**TEXT UNDER STUDY**
------------------------------------
Can I use 2 or more delimiters in C++ function getline? [duplicate]

This question already has answers here:
How can I read and parse CSV files in C++?
(39 answers)
Closed 4 years ago.
I would like to know how can I use 2 or more delimiters in the getline functon, that's my problem:
The program reads a text file... each line is goning to be like:
New Your, Paris, 100
CityA, CityB, 200
I am using getline(file, line), but I got the whole line, when I want to to get CityA, then CityB and then the number; and if I use ',' delimiter, I won't know when is the next line, so I'm trying to figure out some solution..
Though, how could I use comma and \n as a delimiter?
By the way,I'm manipulating string type,not char, so strtok is not possible :/
some scratch:
string line;
ifstream file("text.txt");
if(file.is_open())
------------------------------------
**AVAILABLE DATA**

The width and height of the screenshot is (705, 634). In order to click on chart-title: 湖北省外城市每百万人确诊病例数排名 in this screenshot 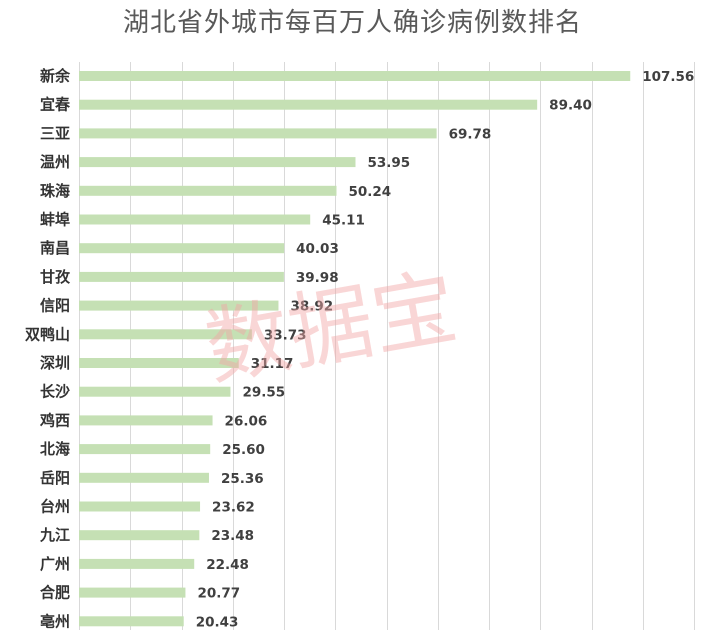, I will do `click(352, 23)`.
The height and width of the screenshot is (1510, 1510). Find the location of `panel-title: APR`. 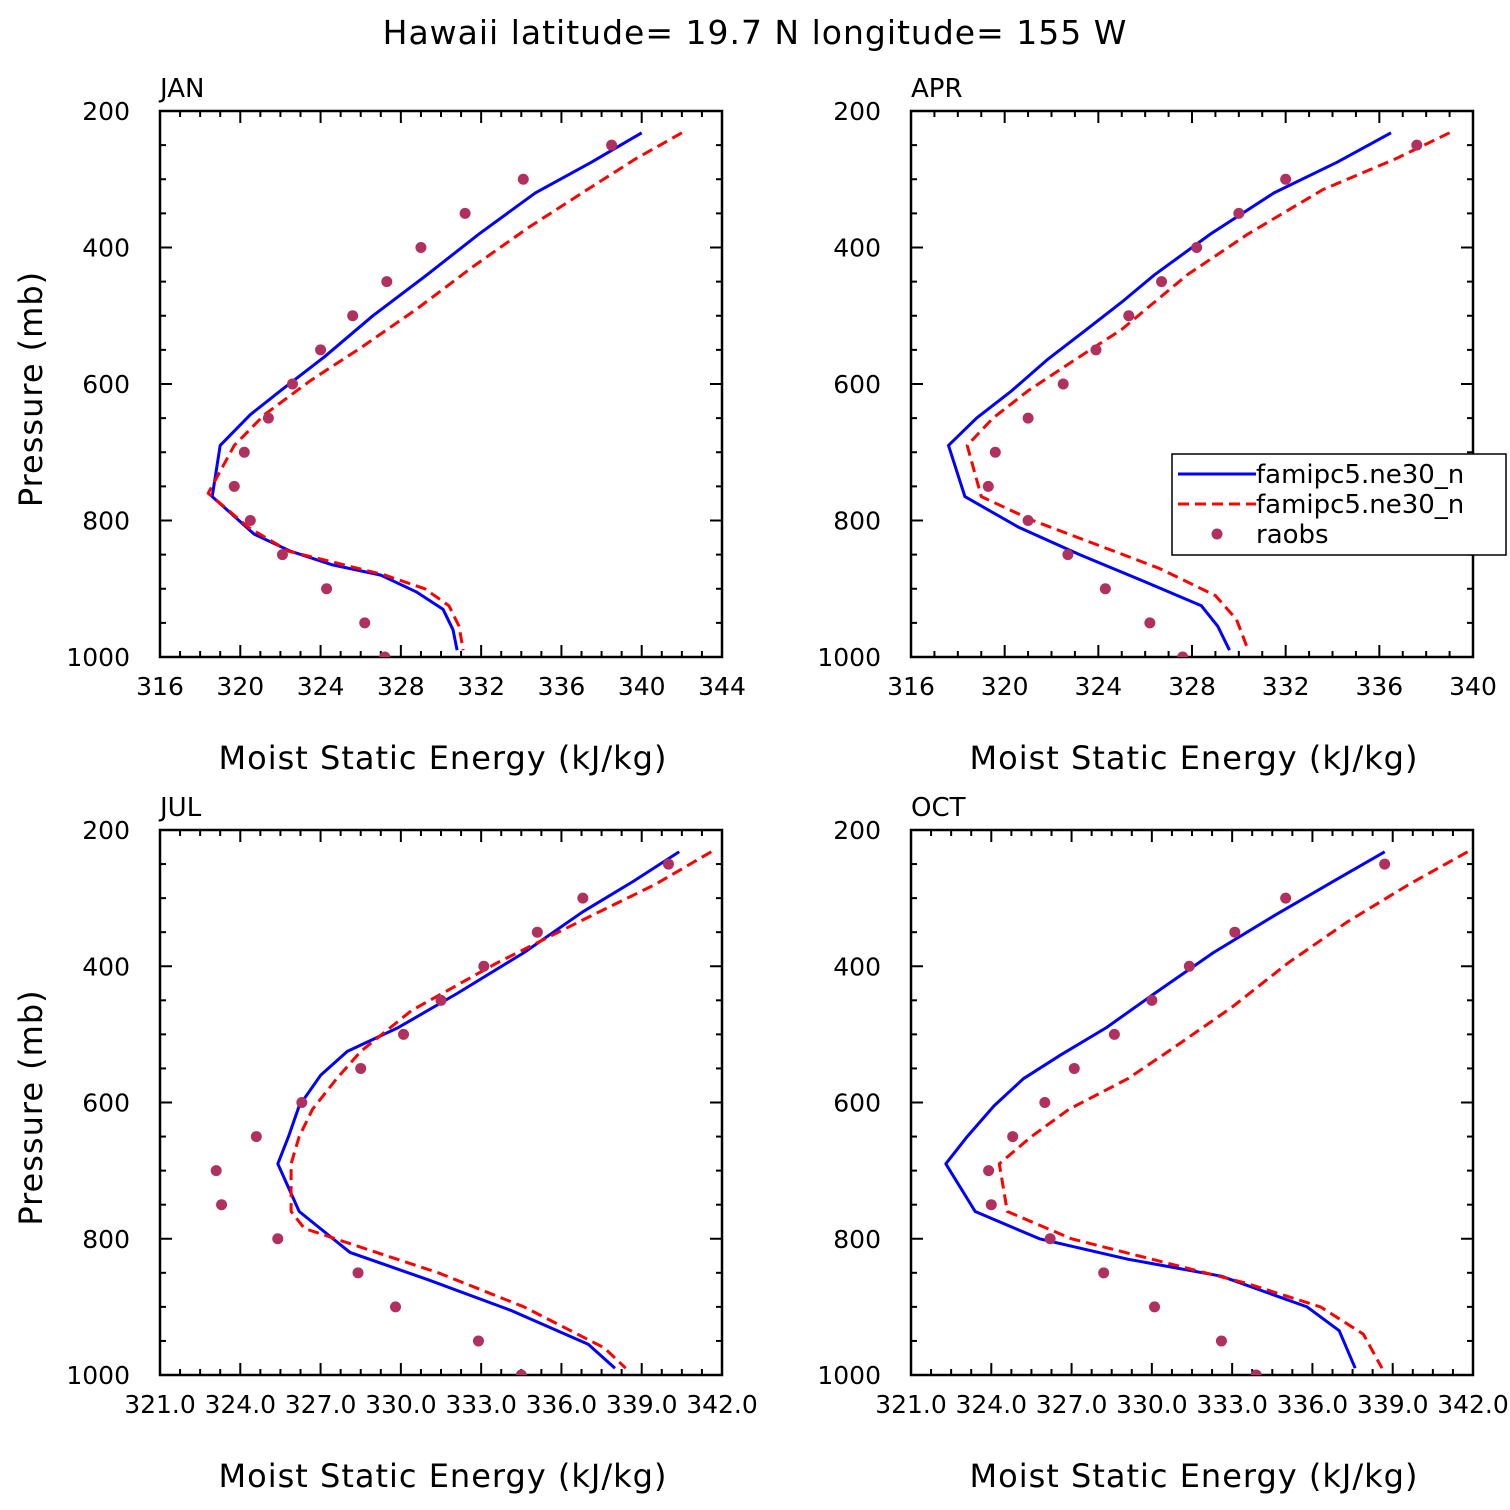

panel-title: APR is located at coordinates (937, 89).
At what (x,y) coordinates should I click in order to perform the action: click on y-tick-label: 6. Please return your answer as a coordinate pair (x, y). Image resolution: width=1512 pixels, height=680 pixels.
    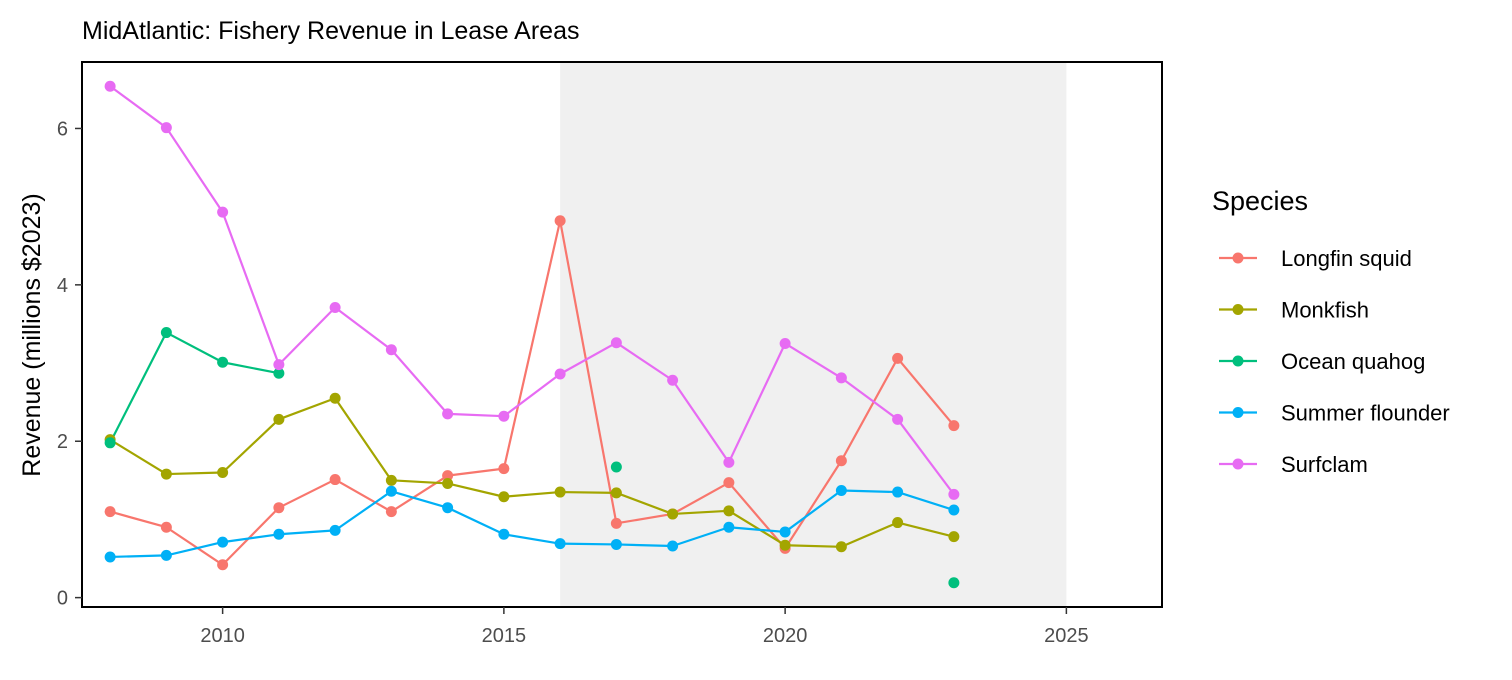
    Looking at the image, I should click on (62, 129).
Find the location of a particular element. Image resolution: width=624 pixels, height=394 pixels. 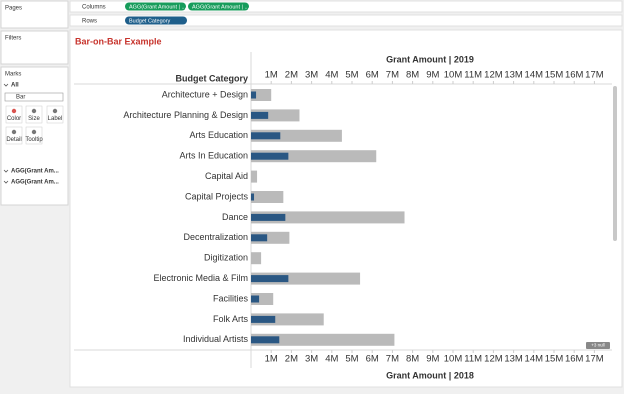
------------------------------------
**TASKS TO COMPLETE**
a. Reproduce the part of the getline question starting at "This question already" and ending at "out some solution..", word for word.
b. Duplicate the lines of the entries starting at the line that contains "At what (x,y)" and ending at the end of the entries, word for word, omitting the pictures.

**RESULTS OF THE TASKS**
a.
This question already has answers here:
How can I read and parse CSV files in C++?
(39 answers)
Closed 4 years ago.
I would like to know how can I use 2 or more delimiters in the getline functon, that's my problem:
The program reads a text file... each line is goning to be like:
New Your, Paris, 100
CityA, CityB, 200
I am using getline(file, line), but I got the whole line, when I want to to get CityA, then CityB and then the number; and if I use ',' delimiter, I won't know when is the next line, so I'm trying to figure out some solution..

b.
At what (x,y) coordinates should I click in order to perform the action: click on y-tick-label: 6. Please return your answer as a coordinate pair (x, y). Image resolution: width=1512 pixels, height=680 pixels.
    Looking at the image, I should click on (62, 129).
Find the location of a particular element. Image resolution: width=624 pixels, height=394 pixels. 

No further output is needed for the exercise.